● **PROBLEM REQUIREMENTS**: Gather each line in the entries that includes the string "orange".

● **MATERIAL FOR THE TASK**:
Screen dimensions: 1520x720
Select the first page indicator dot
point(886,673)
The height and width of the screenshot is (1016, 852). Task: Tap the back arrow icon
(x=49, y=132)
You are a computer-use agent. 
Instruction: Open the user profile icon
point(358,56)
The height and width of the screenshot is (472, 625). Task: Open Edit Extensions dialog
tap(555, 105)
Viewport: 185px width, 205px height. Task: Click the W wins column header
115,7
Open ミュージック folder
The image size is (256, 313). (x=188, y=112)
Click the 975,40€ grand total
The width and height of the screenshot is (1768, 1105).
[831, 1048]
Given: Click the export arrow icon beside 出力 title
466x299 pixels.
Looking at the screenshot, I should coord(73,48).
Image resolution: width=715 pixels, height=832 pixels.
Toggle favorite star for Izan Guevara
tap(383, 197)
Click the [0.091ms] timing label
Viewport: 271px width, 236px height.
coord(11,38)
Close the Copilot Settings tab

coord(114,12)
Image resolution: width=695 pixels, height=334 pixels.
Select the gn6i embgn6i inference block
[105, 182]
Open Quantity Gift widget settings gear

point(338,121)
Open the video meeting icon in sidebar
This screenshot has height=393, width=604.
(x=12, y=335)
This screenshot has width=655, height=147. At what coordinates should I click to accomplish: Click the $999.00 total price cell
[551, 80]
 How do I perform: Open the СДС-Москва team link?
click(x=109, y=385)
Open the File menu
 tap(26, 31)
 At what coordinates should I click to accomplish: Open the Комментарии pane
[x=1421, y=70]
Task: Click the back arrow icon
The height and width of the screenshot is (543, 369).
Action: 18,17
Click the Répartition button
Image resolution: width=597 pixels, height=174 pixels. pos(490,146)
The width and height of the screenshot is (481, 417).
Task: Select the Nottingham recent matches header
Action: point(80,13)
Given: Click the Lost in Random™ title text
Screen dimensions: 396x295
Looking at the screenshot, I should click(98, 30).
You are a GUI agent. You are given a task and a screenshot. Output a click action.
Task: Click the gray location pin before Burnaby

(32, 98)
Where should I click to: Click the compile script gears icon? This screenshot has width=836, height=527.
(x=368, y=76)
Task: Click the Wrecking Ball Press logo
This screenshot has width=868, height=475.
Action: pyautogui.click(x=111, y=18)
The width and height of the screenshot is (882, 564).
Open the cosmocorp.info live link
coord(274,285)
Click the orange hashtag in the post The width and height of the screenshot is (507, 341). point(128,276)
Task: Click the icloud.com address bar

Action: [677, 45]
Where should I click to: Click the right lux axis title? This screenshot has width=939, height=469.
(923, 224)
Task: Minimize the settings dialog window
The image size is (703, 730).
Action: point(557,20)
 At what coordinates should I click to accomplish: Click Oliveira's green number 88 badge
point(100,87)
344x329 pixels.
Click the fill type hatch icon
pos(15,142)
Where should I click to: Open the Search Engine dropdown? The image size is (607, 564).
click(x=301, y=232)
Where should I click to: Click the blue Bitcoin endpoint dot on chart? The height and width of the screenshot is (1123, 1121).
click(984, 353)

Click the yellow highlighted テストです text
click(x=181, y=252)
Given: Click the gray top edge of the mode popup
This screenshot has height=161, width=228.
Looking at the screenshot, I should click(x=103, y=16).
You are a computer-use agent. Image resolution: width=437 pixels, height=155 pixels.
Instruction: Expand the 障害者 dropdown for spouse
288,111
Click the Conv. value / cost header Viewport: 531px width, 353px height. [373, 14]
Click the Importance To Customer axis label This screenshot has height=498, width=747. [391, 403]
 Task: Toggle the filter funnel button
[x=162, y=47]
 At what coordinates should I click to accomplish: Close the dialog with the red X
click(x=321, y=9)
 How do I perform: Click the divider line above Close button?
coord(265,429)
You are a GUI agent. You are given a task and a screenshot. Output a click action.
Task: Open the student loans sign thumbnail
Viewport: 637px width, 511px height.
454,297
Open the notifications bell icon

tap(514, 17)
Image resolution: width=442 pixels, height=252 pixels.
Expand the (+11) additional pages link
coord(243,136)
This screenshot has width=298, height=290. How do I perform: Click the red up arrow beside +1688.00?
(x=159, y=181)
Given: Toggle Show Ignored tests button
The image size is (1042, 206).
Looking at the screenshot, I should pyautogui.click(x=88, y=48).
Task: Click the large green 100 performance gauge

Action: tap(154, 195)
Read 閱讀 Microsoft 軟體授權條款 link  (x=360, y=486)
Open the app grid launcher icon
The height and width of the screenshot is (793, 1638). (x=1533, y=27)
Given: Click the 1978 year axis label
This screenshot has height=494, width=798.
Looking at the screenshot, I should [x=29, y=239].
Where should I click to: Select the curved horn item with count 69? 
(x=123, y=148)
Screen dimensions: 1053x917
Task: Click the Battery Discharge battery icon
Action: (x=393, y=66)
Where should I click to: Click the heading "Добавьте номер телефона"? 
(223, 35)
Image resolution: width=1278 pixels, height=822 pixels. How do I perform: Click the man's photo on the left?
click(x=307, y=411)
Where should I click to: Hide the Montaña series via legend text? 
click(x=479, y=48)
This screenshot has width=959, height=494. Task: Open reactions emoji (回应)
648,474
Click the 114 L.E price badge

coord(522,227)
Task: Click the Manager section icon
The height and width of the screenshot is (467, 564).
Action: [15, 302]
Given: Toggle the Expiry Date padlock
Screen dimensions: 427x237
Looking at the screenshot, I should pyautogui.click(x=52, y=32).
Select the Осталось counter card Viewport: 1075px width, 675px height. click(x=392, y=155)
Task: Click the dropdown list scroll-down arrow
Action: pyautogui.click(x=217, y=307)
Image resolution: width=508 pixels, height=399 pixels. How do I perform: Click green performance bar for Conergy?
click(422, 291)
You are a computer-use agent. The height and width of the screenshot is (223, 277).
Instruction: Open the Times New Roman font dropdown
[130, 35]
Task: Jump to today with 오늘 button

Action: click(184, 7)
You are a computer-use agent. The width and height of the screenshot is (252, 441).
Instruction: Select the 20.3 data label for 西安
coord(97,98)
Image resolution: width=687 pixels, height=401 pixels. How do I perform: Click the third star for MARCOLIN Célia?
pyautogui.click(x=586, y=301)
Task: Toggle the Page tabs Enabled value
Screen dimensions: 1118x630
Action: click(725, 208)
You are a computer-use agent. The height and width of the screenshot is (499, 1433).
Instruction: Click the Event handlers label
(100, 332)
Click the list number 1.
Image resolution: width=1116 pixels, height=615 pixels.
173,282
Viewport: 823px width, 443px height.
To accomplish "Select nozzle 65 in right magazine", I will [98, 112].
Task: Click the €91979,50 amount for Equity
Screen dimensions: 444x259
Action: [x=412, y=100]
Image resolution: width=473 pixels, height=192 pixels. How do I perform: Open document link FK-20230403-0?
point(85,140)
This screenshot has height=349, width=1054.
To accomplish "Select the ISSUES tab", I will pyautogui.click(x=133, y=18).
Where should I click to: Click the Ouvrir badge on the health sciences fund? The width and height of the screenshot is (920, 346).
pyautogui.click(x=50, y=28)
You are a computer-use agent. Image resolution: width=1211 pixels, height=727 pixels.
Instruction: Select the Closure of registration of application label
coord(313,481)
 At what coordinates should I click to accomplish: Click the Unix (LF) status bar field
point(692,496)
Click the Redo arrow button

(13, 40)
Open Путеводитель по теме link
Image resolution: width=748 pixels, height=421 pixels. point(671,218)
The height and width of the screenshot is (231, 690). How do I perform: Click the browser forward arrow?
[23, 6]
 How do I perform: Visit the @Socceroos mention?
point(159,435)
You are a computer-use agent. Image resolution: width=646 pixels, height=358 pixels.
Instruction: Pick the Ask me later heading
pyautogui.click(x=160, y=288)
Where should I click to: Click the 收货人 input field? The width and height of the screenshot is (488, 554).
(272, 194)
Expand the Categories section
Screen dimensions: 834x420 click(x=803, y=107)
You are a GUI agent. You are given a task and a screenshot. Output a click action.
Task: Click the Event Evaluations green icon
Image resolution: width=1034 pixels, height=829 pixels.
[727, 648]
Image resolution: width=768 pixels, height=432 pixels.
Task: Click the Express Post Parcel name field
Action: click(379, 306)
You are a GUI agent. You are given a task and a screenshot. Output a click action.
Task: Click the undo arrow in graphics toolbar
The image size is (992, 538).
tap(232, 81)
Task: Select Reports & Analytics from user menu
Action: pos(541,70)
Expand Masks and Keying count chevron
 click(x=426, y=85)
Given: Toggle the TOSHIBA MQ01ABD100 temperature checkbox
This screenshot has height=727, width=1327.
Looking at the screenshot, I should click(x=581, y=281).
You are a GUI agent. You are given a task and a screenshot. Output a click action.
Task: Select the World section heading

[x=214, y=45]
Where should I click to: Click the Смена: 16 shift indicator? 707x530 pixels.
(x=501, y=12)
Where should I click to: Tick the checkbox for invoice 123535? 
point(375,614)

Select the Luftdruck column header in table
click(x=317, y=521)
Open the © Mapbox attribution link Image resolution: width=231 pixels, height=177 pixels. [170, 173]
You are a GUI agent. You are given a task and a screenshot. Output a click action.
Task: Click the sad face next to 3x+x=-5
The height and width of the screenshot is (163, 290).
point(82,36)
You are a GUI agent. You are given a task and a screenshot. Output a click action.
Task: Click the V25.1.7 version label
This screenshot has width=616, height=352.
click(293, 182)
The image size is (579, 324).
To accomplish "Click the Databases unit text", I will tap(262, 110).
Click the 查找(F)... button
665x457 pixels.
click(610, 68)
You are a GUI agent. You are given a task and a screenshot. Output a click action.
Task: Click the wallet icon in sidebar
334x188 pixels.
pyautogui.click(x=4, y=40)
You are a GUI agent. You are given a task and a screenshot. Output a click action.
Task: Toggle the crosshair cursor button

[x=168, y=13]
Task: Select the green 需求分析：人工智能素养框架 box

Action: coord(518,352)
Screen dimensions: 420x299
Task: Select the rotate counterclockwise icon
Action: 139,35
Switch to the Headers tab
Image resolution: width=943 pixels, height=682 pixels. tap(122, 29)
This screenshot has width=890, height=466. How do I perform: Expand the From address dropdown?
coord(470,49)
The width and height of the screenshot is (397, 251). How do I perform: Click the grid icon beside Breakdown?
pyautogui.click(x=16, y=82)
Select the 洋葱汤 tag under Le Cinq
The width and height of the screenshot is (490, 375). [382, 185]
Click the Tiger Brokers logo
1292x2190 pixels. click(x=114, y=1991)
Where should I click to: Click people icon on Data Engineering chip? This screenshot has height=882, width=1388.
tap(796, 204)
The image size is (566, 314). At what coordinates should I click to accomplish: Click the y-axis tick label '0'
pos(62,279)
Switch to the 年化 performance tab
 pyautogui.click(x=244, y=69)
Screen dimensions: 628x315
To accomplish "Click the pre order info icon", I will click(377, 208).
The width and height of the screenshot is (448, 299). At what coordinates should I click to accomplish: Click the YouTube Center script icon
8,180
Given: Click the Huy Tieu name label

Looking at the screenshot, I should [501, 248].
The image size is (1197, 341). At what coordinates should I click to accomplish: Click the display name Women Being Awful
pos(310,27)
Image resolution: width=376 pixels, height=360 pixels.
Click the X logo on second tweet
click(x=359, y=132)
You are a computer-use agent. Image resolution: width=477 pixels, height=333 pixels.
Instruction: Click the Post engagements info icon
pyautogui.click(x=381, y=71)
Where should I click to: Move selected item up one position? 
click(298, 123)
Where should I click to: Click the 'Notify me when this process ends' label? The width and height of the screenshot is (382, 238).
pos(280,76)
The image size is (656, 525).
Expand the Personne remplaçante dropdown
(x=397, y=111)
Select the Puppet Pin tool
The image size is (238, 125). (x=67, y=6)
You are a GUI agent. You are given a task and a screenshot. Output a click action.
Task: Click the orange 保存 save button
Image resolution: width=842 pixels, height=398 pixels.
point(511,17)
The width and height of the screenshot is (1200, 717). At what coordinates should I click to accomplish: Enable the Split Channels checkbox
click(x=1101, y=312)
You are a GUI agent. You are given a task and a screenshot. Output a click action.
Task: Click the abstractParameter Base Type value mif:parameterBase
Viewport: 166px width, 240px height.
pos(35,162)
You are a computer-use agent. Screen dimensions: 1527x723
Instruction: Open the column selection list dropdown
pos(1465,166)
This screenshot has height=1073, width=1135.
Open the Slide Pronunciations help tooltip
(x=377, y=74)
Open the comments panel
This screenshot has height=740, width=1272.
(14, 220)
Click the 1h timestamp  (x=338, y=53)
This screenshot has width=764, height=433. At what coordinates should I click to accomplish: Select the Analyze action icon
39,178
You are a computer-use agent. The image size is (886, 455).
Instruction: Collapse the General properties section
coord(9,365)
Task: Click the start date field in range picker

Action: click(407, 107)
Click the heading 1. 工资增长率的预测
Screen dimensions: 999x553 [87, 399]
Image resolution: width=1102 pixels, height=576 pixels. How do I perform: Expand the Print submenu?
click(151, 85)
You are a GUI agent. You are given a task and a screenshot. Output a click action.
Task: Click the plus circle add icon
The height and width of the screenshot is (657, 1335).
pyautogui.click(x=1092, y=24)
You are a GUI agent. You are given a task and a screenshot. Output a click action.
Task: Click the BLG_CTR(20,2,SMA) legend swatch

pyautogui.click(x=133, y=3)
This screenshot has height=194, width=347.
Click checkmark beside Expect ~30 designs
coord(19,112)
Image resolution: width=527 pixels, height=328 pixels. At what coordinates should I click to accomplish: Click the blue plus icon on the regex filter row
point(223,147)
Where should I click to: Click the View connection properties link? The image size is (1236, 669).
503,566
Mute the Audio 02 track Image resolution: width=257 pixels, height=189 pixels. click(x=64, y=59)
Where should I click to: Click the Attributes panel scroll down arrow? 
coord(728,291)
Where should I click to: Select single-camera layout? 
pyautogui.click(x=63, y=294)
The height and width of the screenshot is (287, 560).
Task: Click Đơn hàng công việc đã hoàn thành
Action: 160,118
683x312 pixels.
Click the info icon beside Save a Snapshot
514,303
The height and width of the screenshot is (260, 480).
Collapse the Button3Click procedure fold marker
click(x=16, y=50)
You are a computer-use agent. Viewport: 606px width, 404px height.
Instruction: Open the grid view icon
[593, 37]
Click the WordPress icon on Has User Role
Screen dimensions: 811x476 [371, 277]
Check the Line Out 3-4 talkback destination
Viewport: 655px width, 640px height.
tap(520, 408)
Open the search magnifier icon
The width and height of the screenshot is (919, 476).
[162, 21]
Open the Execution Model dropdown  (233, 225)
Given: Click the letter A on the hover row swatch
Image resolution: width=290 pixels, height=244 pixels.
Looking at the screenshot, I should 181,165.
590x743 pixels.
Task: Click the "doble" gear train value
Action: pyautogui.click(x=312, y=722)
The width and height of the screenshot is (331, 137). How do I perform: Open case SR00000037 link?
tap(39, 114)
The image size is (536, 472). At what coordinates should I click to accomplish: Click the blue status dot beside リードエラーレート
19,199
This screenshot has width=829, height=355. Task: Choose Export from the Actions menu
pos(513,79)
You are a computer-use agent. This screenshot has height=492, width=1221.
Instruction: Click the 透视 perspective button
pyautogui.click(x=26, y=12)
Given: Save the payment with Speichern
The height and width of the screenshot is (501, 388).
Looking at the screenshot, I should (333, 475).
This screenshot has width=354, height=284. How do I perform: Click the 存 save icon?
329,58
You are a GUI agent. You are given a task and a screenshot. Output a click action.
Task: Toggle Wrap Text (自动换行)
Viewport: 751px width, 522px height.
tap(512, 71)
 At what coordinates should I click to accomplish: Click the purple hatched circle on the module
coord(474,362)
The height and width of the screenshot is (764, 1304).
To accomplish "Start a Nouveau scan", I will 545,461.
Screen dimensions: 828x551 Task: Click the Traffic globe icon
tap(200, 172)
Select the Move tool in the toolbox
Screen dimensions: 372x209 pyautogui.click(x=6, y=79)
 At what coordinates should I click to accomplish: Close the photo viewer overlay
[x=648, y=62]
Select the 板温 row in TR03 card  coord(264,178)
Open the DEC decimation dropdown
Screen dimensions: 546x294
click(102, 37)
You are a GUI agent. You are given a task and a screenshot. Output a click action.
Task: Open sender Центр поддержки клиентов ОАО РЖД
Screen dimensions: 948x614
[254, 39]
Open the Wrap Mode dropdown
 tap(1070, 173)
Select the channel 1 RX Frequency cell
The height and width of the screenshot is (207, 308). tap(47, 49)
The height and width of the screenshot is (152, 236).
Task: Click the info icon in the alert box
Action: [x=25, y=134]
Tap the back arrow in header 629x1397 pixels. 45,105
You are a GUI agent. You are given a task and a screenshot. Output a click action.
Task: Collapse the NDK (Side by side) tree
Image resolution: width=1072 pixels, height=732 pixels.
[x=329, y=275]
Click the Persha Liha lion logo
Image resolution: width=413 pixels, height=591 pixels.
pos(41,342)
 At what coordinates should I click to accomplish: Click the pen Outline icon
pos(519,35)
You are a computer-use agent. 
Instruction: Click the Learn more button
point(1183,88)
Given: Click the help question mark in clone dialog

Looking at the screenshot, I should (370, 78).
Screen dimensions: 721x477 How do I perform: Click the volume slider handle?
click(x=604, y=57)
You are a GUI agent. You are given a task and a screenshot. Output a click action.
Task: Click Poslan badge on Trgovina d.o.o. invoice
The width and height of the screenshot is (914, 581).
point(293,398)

● **OUTPUT FOR THIS TASK**:
Click the orange hashtag in the post The width and height of the screenshot is (507, 341). point(128,276)
Task: Click the orange 保存 save button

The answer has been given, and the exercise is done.